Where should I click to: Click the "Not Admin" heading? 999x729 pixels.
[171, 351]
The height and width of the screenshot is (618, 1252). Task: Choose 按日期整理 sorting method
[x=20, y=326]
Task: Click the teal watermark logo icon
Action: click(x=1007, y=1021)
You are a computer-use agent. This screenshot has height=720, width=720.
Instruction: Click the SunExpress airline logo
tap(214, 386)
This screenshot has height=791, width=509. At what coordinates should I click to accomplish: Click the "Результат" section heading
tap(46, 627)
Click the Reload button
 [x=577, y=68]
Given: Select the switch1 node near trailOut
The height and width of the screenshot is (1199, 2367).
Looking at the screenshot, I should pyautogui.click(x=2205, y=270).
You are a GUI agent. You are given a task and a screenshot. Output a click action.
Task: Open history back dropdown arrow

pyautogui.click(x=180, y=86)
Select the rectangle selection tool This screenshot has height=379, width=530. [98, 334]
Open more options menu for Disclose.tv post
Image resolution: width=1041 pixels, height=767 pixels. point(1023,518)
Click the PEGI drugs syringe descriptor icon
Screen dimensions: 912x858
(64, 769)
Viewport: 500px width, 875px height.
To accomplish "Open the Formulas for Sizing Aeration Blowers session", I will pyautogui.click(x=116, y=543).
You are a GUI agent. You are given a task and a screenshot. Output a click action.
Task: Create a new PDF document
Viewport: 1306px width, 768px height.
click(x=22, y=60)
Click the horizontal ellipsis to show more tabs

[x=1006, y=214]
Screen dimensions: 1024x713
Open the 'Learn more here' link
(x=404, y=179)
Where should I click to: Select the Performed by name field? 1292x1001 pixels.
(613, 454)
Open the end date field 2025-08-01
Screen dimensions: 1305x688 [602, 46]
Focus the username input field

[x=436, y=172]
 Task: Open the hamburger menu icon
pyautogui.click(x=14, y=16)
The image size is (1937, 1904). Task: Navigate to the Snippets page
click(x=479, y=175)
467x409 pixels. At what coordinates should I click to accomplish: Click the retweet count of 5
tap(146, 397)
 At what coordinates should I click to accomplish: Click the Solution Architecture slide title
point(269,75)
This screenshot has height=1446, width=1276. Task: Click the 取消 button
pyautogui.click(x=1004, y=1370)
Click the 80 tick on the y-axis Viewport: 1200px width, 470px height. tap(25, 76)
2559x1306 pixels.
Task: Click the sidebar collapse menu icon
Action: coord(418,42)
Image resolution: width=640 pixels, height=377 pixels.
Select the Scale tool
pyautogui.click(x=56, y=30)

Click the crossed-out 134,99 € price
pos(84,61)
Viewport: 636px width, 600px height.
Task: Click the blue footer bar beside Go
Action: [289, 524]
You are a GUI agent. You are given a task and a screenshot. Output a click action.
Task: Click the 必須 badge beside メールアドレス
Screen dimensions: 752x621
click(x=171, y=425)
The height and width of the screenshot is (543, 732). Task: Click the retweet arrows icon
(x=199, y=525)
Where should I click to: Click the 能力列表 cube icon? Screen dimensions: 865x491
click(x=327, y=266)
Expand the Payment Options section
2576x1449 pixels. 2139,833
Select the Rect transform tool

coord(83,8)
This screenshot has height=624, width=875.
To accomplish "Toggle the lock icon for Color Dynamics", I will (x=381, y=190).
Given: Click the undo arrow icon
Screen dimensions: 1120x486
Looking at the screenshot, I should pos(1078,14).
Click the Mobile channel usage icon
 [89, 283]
....
* DESCRIPTION OF THE TASK *
Pull out each line from the entries above that contains the string "Viewport".

* WORKED ANSWER *
Viewport: 500px width, 875px height.
Viewport: 1306px width, 768px height.
Click the 80 tick on the y-axis Viewport: 1200px width, 470px height. tap(25, 76)
Viewport: 636px width, 600px height.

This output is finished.